(DATA FOR THIS EXERCISE Opens)

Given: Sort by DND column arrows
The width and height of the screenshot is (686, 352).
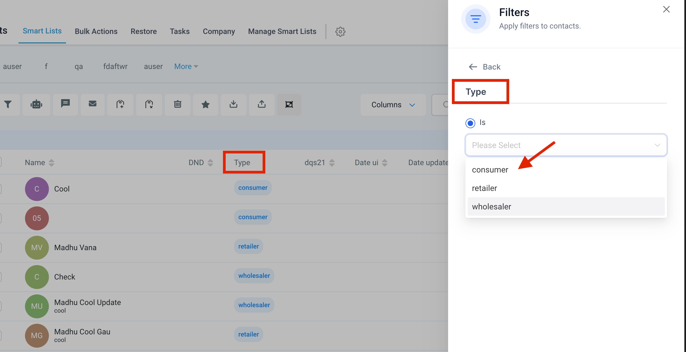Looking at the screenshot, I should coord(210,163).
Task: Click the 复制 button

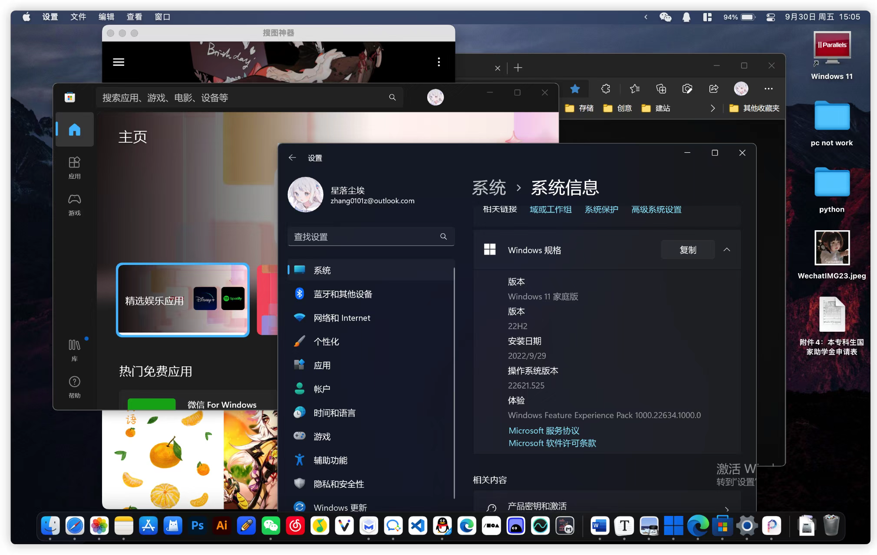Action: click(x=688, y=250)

(DATA FOR THIS EXERCISE Closes)

**TRY IT**:
Your task is to set down the records shown above exactly, minus any pictures.

**EXERCISE RESULT**:
Given: Sort by DND column arrows
The width and height of the screenshot is (686, 352).
Looking at the screenshot, I should coord(210,163).
Task: Click the 复制 button

Action: click(x=688, y=250)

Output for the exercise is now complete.